Copy out the rows below with every "computer-use agent" swapped for "desktop agent", and leave everything else untouched.
----- Data section -----
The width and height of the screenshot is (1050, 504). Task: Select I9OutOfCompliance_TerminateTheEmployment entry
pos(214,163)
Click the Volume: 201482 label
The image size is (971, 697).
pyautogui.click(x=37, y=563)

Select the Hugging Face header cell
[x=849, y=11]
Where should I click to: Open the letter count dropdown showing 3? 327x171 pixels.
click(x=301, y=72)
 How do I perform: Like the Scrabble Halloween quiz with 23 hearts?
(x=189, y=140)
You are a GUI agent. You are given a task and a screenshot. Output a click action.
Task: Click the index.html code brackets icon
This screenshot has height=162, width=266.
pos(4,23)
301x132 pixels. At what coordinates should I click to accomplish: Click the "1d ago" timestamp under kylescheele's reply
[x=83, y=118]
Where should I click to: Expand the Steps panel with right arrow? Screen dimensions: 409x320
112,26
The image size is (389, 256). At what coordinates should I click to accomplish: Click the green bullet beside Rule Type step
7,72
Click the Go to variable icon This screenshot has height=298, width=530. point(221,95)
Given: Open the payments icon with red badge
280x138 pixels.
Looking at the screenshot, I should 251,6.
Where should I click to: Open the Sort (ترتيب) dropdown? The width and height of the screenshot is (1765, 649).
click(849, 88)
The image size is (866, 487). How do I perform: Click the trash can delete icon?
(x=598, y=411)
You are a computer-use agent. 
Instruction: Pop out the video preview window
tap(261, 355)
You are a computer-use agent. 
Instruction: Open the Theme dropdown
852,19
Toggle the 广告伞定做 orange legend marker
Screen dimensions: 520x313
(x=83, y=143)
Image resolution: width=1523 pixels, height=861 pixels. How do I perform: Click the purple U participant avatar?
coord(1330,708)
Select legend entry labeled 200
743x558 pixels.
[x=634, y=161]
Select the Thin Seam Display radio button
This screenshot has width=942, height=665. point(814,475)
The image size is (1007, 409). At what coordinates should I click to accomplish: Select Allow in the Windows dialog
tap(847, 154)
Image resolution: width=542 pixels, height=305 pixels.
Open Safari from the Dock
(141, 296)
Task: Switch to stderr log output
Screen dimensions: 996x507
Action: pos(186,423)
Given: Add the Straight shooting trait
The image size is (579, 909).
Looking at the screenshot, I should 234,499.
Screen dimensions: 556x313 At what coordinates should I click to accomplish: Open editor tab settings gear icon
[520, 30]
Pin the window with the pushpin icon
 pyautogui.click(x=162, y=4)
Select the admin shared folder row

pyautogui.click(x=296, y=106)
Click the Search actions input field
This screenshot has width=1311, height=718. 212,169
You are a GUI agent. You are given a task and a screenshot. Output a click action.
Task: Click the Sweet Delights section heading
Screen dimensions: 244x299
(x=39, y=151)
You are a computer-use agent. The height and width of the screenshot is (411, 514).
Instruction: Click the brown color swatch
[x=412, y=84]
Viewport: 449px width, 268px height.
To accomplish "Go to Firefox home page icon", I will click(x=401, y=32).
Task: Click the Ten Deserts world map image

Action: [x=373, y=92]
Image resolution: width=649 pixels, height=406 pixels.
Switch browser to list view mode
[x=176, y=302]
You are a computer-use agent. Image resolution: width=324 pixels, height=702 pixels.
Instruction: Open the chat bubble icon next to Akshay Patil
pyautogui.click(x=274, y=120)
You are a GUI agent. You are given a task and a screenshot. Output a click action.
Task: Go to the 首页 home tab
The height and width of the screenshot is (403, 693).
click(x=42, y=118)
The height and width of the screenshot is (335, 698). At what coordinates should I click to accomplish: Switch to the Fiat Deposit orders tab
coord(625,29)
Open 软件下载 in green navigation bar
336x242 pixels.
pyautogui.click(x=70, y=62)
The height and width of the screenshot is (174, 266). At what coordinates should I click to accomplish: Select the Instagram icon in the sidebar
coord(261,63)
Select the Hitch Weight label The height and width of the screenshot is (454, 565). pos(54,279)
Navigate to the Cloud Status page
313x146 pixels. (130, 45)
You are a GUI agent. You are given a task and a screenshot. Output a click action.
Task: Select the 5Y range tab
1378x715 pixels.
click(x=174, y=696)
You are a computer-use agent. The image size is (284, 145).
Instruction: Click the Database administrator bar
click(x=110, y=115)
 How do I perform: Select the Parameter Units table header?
-----
# Solution to this exercise
The width and height of the screenshot is (1050, 504). Task: Select I9OutOfCompliance_TerminateTheEmployment entry
pos(214,163)
Click the Volume: 201482 label
The image size is (971, 697).
pyautogui.click(x=37, y=563)

Select the Hugging Face header cell
[x=849, y=11]
Where should I click to: Open the letter count dropdown showing 3? 327x171 pixels.
click(x=301, y=72)
 How do I perform: Like the Scrabble Halloween quiz with 23 hearts?
(x=189, y=140)
You are a GUI agent. You are given a task and a screenshot. Output a click action.
Task: Click the index.html code brackets icon
This screenshot has height=162, width=266.
pos(4,23)
301x132 pixels. At what coordinates should I click to accomplish: Click the "1d ago" timestamp under kylescheele's reply
[x=83, y=118]
Where should I click to: Expand the Steps panel with right arrow? Screen dimensions: 409x320
112,26
The image size is (389, 256). At what coordinates should I click to accomplish: Click the green bullet beside Rule Type step
7,72
Click the Go to variable icon This screenshot has height=298, width=530. point(221,95)
Given: Open the payments icon with red badge
280x138 pixels.
Looking at the screenshot, I should 251,6.
Where should I click to: Open the Sort (ترتيب) dropdown? The width and height of the screenshot is (1765, 649).
click(849, 88)
The image size is (866, 487). How do I perform: Click the trash can delete icon?
(x=598, y=411)
You are a desktop agent. 
Instruction: Pop out the video preview window
tap(261, 355)
You are a desktop agent. 
Instruction: Open the Theme dropdown
852,19
Toggle the 广告伞定做 orange legend marker
Screen dimensions: 520x313
(x=83, y=143)
Image resolution: width=1523 pixels, height=861 pixels. How do I perform: Click the purple U participant avatar?
coord(1330,708)
Select legend entry labeled 200
743x558 pixels.
[x=634, y=161]
Select the Thin Seam Display radio button
This screenshot has width=942, height=665. point(814,475)
The image size is (1007, 409). At what coordinates should I click to accomplish: Select Allow in the Windows dialog
tap(847, 154)
Image resolution: width=542 pixels, height=305 pixels.
Open Safari from the Dock
(141, 296)
Task: Switch to stderr log output
Screen dimensions: 996x507
Action: pos(186,423)
Given: Add the Straight shooting trait
The image size is (579, 909).
Looking at the screenshot, I should 234,499.
Screen dimensions: 556x313 At what coordinates should I click to accomplish: Open editor tab settings gear icon
[520, 30]
Pin the window with the pushpin icon
 pyautogui.click(x=162, y=4)
Select the admin shared folder row

pyautogui.click(x=296, y=106)
Click the Search actions input field
This screenshot has width=1311, height=718. 212,169
You are a GUI agent. You are given a task and a screenshot. Output a click action.
Task: Click the Sweet Delights section heading
Screen dimensions: 244x299
(x=39, y=151)
You are a desktop agent. The height and width of the screenshot is (411, 514).
Instruction: Click the brown color swatch
[x=412, y=84]
Viewport: 449px width, 268px height.
To accomplish "Go to Firefox home page icon", I will click(x=401, y=32).
Task: Click the Ten Deserts world map image

Action: [x=373, y=92]
Image resolution: width=649 pixels, height=406 pixels.
Switch browser to list view mode
[x=176, y=302]
You are a desktop agent. Image resolution: width=324 pixels, height=702 pixels.
Instruction: Open the chat bubble icon next to Akshay Patil
pyautogui.click(x=274, y=120)
You are a GUI agent. You are given a task and a screenshot. Output a click action.
Task: Go to the 首页 home tab
The height and width of the screenshot is (403, 693).
click(x=42, y=118)
The height and width of the screenshot is (335, 698). At what coordinates should I click to accomplish: Switch to the Fiat Deposit orders tab
coord(625,29)
Open 软件下载 in green navigation bar
336x242 pixels.
pyautogui.click(x=70, y=62)
The height and width of the screenshot is (174, 266). At what coordinates should I click to accomplish: Select the Instagram icon in the sidebar
coord(261,63)
Select the Hitch Weight label The height and width of the screenshot is (454, 565). pos(54,279)
Navigate to the Cloud Status page
313x146 pixels. (130, 45)
You are a GUI agent. You are given a task and a screenshot. Output a click action.
Task: Select the 5Y range tab
1378x715 pixels.
click(x=174, y=696)
You are a desktop agent. The image size is (284, 145).
Instruction: Click the Database administrator bar
click(x=110, y=115)
 How do I perform: Select the Parameter Units table header?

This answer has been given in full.